PCR products from the 17-kDa PCR were digested with the AluI (Invitrogen, Carlsbad, CA, USA) restriction enzyme (Figure). Sequences of the ompB PCR and 17-kDa products were compared at the National Center for Biotechnology Information by using the BLAST software (). The ompB sequence showed 100% identity with R. akari (GenBank accession no. CP000847), 92% with R. australis (GenBank accession no. AF123709.1), 90% with R. felis (GenBank accession no. CP000053.1), and <90% with other Rickettsia spp. The 17-kDa sequence showed 100% identity with R. akari (GenBank accession no. CP000847.1), and <95% with R. rickettsii (GenBank accession no. CP000848.1), R. conorii (GenBank accession no. AE006914.1), and other Rickettsia spp.

Figure

Restriction fragment length polymorphism of the 17-kDa PCR product (434 bp) digested with AluI. Top: lane 1, 32-year-old woman; lane 2, 9-year-old girl; lane 3, Rickettsia akari–positive control; lane 4, R. rickettsii–positive control; lane 5, R. typhi–positive control. Bottom: lane 1, undigested 17-kDa gene PCR amplicon; lane 2, 9-year-old girl; lane 3, 32-year-old woman; lane 4, R. conorii–positive control; lane 5, R. honei–positive control.

IFA showed that both patients had moderate antibody titers reactive with R. akari (patient 1, 256; patient 2, 128), low antibody titers reactive with R. rickettsii (patient 1, 64; patient 2, 32), and no antibodies to R. typhi antigens. A positive human serum control and IFA slides were provided by the Rickettsial and Ehrlichial Diseases Research Laboratory. We detected immunoglobulin M by using a μ heavy chain–specific conjugate. Only an acute serum sample was collected from each patient during the 12–21 days after illness onset. Positive serum samples were serially diluted to 1:4,096 to determine the endpoint titer.

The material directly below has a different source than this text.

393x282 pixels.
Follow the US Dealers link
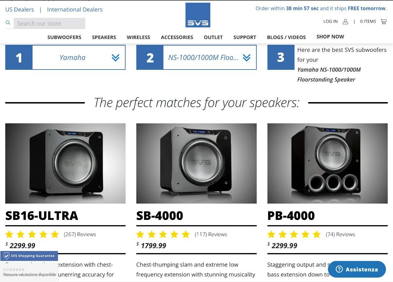pos(20,10)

Patient 1 was treated with intravenous chloramphenicol, 75 mg/kg 1× per day for 7 days; clinical signs were reduced in 36 hours. Both patients were treated with 100 mg of oral doxycycline 2× per day for 7 days; symptoms were reduced in 48–72 hours.

Conclusions

Human rickettsioses have tremendously affected public health in the Americas. In the past decade, several Latin American countries have reported infected vectors, potential reservoirs, and human cases of rickettsial infections. Human cases have been limited to infections with R. rickettsii, R. felis, R. prowasekii, R. typhi, and R. parkeri (–). In southeastern Mexico, R. rickettsii and R. felis have been the only rickettsiae detected for many years; several cases of human illness and even deaths have occurred (,).

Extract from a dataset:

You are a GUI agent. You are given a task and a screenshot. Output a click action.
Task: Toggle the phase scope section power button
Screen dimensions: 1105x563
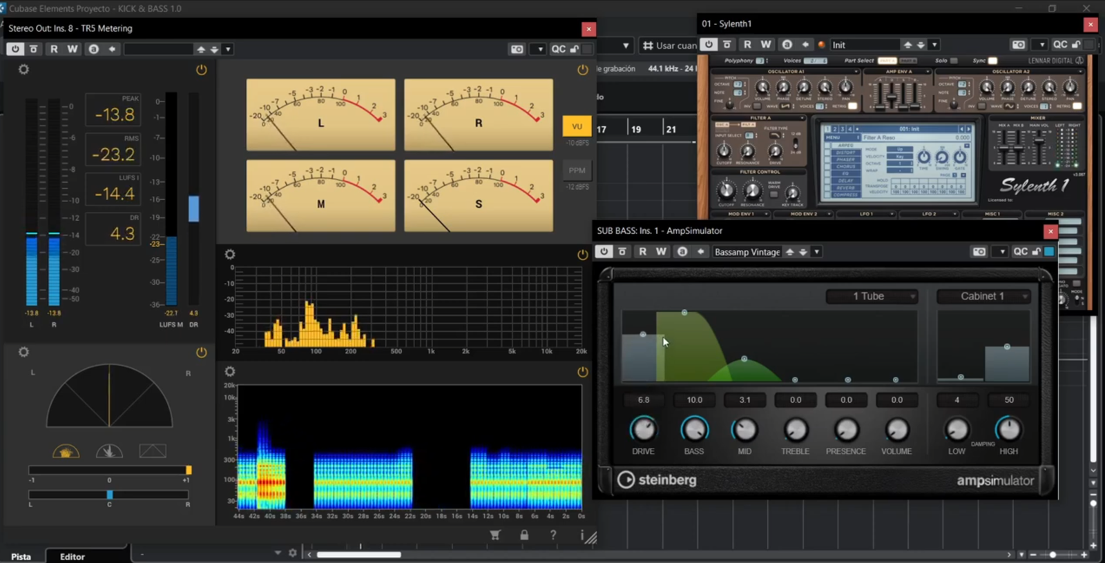[201, 353]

Rickettsialpox is a benign, self-limiting disease that usually resolves within 14–21 days; no deaths from rickettsialpox have been reported. However, for 1 of our patients, hemorrhage was the most prominent sign; the severity of the clinical features could have caused death had the correct treatment not been instituted promptly. Although hemorrhages have not been described for rickettsialpox, dissimilarities in the clinical features of rickettsial disease among countries have been reported (). Organ infections caused by increased vascular permeability have been described in rickettsial infections with different degrees of severity. Rickettsialpox has even been associated with hepatitis, a not well-documented complication of rickettsialpox ().

The similarity among symptoms of rickettsial infections and other febrile illnesses endemic to Yucatan, such as dengue fever, and the continuous environmental exposures of rural inhabitants to vectors of rickettsial diseases encouraged us to implement epidemiologic surveillance. Our 2 patients were detected by this surveillance. Both patients came from the relatively close rural areas of Yucatan and Campeche, Mexico, and reported mice near their homes.

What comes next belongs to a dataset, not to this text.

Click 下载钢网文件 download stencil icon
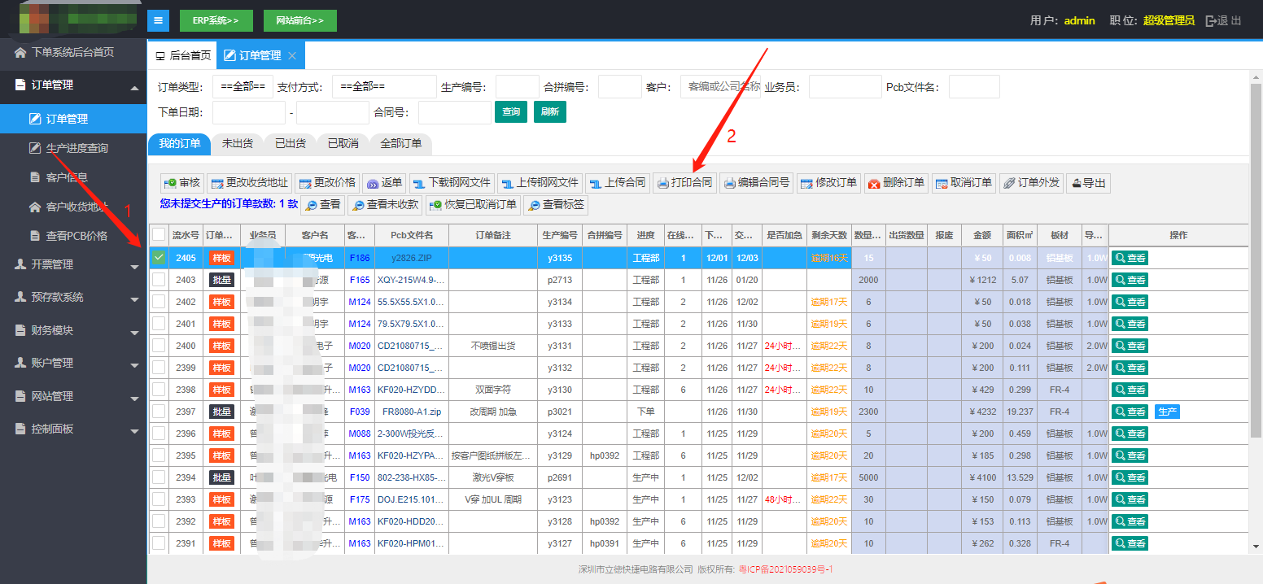The height and width of the screenshot is (584, 1263). point(420,183)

Although our patients did not have eschars, we diagnosed the infection as R. akari serologically and molecularly. However, if IFA gives inconclusive results, PCR amplification of the bacterial genome is the decisive parameter for diagnosis. Our report of these 2 human rickettsialpox cases in Mexico provides a new rickettsial infection to consider in the differential diagnosis of febrile illnesses.